• _EXCERPTED PASSAGE_
━━━

Will MPP Survive?

Caution: Out-of-school, forward-looking, conceptual thinking ahead. Please do not post comments telling me that this makes no sense and that I'm an idiot. I already know that I'm an idiot. Please do post comments and tell me why this makes no sense.

A while ago I saw this ad for a system with 80 cores and 640GB of RAM, and I thought, "Wow, you could make a nice little database server out of that".

That got me to wondering... how large will SMP systems get? The possibilities for stuffing hardware into one box seem limited, but what about inverse virtualization - multiple machines acting like one rather than one machine acting like multiple?

I'm not a hardware guy, particularly as it relates to clustering, so I don't have even the faintest guess as to a realistic answer. But on a conceptual level, doesn't that seem possible? If VMWare can make one machine act like three without requiring application changes, how long will it be before it's possible to make three machines act like one without application changes?

I discovered later that the system promoted in the ad subtly purports to do just that. I'm in no position to know whether that's correct or to evaluate said claim, but that's my wholly uneducated take. So maybe this isn't such a crazy idea.

━━━

Records for locating described items
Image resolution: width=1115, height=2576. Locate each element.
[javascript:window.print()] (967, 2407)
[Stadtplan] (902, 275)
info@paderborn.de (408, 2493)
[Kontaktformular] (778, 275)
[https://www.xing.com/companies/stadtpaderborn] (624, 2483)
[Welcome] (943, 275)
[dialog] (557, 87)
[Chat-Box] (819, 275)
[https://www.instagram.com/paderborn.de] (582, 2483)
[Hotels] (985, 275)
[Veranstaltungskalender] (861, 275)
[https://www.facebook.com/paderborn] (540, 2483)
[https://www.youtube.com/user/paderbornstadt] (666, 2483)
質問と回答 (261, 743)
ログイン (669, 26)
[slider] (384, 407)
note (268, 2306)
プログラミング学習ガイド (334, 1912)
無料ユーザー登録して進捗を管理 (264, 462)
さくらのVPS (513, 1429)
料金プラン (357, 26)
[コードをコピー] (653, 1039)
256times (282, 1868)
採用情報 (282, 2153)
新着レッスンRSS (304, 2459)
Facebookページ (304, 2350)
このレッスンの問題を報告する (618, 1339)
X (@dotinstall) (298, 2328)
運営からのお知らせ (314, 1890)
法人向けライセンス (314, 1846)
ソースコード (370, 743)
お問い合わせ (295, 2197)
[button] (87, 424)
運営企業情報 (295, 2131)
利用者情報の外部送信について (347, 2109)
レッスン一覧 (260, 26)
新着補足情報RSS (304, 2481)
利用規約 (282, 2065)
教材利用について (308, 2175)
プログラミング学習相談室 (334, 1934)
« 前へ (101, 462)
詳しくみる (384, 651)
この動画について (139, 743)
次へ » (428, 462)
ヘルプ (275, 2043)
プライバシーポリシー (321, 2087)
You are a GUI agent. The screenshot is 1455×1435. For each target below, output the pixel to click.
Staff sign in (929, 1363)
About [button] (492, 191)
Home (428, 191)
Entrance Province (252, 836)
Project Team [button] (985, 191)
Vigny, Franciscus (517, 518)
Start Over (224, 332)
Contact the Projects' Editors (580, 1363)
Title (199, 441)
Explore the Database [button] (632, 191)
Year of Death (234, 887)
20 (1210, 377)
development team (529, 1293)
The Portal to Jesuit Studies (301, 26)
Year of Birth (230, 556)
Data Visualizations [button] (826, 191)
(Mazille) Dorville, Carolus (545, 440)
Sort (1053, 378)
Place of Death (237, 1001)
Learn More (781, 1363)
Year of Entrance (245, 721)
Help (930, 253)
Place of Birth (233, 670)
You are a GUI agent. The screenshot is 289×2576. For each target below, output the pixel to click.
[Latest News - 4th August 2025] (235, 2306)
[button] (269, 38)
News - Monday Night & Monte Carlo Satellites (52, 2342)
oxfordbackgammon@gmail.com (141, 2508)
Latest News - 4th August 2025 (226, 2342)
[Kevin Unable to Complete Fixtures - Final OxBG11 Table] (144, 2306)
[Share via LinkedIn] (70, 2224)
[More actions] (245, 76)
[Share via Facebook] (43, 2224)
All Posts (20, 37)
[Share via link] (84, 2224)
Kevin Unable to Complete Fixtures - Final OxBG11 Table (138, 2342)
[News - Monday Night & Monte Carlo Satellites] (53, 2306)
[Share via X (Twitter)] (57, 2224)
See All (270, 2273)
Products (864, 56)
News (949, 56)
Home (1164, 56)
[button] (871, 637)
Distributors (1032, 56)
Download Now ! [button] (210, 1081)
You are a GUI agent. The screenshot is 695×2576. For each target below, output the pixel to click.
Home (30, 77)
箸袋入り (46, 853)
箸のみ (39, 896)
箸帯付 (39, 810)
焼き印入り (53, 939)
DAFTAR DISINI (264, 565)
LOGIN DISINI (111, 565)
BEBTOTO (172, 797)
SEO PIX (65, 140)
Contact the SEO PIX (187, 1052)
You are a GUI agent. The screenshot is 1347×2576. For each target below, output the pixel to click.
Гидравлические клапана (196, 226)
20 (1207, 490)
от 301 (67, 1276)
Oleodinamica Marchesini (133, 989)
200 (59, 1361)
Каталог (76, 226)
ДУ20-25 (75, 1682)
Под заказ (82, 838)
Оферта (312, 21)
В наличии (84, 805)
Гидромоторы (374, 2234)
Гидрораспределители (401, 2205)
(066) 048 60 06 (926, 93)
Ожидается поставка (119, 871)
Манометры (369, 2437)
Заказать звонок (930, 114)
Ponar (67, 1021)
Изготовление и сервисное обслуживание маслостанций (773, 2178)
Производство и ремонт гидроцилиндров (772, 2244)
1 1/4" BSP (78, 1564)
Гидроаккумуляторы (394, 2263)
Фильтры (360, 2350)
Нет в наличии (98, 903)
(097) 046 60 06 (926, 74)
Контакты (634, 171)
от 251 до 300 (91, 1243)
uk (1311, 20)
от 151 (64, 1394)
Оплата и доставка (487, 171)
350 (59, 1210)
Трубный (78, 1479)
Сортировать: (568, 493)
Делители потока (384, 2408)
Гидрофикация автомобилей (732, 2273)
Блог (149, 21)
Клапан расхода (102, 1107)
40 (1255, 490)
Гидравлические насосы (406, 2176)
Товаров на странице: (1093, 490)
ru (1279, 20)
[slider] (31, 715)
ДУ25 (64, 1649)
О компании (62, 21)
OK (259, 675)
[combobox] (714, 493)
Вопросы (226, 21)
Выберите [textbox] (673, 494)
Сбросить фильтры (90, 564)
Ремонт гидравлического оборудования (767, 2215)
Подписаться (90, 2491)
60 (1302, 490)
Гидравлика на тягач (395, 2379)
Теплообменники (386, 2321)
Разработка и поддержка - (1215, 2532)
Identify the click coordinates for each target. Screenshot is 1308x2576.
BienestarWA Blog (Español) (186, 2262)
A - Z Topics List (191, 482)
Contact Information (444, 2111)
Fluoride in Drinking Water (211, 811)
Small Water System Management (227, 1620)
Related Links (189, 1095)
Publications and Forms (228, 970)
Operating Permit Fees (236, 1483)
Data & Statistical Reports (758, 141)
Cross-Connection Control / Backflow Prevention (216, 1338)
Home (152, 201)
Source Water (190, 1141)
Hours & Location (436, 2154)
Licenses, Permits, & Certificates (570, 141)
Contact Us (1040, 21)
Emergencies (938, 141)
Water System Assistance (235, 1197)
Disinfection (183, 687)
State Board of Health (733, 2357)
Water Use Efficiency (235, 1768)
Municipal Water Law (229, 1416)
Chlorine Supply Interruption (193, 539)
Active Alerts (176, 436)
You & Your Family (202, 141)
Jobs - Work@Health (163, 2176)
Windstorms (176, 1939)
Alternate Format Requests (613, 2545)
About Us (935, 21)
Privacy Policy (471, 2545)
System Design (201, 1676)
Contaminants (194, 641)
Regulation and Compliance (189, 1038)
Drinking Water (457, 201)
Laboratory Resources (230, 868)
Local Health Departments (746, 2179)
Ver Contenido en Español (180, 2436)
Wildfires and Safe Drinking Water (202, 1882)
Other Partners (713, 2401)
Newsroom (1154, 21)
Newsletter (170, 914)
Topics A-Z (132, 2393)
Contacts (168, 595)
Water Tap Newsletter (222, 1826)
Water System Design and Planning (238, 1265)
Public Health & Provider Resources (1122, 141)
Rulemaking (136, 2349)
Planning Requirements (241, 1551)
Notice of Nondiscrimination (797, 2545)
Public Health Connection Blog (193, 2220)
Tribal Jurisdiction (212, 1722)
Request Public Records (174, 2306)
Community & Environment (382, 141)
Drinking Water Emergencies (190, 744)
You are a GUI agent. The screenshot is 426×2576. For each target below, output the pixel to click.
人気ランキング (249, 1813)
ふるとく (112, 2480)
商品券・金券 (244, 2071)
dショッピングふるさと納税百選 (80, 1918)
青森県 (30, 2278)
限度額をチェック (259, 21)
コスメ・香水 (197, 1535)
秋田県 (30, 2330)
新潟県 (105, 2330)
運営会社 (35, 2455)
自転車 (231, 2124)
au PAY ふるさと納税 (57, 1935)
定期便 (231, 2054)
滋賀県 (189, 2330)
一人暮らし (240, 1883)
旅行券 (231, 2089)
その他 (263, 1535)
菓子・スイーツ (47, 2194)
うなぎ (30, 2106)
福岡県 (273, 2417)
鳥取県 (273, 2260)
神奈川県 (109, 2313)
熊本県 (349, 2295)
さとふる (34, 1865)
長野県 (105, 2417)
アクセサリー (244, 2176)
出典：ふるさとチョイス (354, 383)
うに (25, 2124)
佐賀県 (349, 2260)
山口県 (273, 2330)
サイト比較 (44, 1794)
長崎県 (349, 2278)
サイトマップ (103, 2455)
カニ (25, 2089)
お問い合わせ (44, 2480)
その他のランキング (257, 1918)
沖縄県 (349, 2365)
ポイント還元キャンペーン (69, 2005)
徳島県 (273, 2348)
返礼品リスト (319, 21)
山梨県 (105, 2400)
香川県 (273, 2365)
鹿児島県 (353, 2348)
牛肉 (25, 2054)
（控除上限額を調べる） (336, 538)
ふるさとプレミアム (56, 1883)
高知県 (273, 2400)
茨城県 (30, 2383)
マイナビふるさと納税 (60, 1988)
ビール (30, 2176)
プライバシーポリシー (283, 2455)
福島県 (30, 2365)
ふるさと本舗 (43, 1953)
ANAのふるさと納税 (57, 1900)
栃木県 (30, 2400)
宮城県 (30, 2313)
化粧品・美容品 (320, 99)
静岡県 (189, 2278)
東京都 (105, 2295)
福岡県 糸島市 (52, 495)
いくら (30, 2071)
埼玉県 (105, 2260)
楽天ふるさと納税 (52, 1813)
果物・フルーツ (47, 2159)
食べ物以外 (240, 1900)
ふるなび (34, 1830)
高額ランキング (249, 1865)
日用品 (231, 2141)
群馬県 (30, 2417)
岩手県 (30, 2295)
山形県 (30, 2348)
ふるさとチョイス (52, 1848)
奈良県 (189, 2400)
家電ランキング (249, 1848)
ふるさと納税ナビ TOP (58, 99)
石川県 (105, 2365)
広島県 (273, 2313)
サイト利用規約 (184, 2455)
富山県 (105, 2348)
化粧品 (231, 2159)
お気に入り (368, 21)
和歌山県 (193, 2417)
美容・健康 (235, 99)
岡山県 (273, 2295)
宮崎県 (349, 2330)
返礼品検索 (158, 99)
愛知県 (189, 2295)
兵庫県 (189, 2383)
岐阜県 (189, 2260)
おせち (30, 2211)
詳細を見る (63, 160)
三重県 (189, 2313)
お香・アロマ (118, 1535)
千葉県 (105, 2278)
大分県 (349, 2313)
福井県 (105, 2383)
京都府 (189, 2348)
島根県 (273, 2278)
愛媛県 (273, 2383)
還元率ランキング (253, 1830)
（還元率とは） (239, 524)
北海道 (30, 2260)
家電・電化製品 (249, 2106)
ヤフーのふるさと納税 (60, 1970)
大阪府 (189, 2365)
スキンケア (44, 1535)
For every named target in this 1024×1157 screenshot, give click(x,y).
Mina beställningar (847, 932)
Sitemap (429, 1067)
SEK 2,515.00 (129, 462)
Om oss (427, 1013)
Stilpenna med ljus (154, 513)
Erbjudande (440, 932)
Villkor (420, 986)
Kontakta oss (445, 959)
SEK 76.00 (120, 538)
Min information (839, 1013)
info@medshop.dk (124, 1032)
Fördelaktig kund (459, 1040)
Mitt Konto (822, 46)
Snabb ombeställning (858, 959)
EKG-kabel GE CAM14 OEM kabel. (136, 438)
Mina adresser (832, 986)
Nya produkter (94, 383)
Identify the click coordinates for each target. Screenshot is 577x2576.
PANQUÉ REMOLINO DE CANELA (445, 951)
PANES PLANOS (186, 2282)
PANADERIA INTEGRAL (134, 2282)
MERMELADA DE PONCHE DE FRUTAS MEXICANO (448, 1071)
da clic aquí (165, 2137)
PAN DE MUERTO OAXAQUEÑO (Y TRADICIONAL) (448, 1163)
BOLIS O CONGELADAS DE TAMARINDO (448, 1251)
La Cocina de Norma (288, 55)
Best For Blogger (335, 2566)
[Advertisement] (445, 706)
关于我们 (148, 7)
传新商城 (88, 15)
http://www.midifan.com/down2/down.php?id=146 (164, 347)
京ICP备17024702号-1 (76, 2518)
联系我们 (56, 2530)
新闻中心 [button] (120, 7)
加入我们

━━━

• _EXERCISE TASKS_
1. Write out the stretch of the MPP post from "That got me" through "without application changes?".
2. Put the entries, from the very first one through the line containing "プライバシーポリシー (321, 2087)", both included, into a numbered list and skip any blank lines.
The MPP post and the entries have no connection to each other.

• _SOLUTIONS TO THE TASKS_
1.
That got me to wondering... how large will SMP systems get? The possibilities for stuffing hardware into one box seem limited, but what about inverse virtualization - multiple machines acting like one rather than one machine acting like multiple?

I'm not a hardware guy, particularly as it relates to clustering, so I don't have even the faintest guess as to a realistic answer. But on a conceptual level, doesn't that seem possible? If VMWare can make one machine act like three without requiring application changes, how long will it be before it's possible to make three machines act like one without application changes?

2.
1. Image resolution: width=1115, height=2576. Locate each element.
2. [javascript:window.print()] (967, 2407)
3. [Stadtplan] (902, 275)
4. info@paderborn.de (408, 2493)
5. [Kontaktformular] (778, 275)
6. [https://www.xing.com/companies/stadtpaderborn] (624, 2483)
7. [Welcome] (943, 275)
8. [dialog] (557, 87)
9. [Chat-Box] (819, 275)
10. [https://www.instagram.com/paderborn.de] (582, 2483)
11. [Hotels] (985, 275)
12. [Veranstaltungskalender] (861, 275)
13. [https://www.facebook.com/paderborn] (540, 2483)
14. [https://www.youtube.com/user/paderbornstadt] (666, 2483)
15. 質問と回答 (261, 743)
16. ログイン (669, 26)
17. [slider] (384, 407)
18. note (268, 2306)
19. プログラミング学習ガイド (334, 1912)
20. 無料ユーザー登録して進捗を管理 (264, 462)
21. さくらのVPS (513, 1429)
22. 料金プラン (357, 26)
23. [コードをコピー] (653, 1039)
24. 256times (282, 1868)
25. 採用情報 (282, 2153)
26. 新着レッスンRSS (304, 2459)
27. Facebookページ (304, 2350)
28. このレッスンの問題を報告する (618, 1339)
29. X (@dotinstall) (298, 2328)
30. 運営からのお知らせ (314, 1890)
31. 法人向けライセンス (314, 1846)
32. ソースコード (370, 743)
33. お問い合わせ (295, 2197)
34. [button] (87, 424)
35. 運営企業情報 (295, 2131)
36. 利用者情報の外部送信について (347, 2109)
37. レッスン一覧 (260, 26)
38. 新着補足情報RSS (304, 2481)
39. 利用規約 (282, 2065)
40. 教材利用について (308, 2175)
41. プログラミング学習相談室 (334, 1934)
42. « 前へ (101, 462)
43. 詳しくみる (384, 651)
44. この動画について (139, 743)
45. 次へ » (428, 462)
46. ヘルプ (275, 2043)
47. プライバシーポリシー (321, 2087)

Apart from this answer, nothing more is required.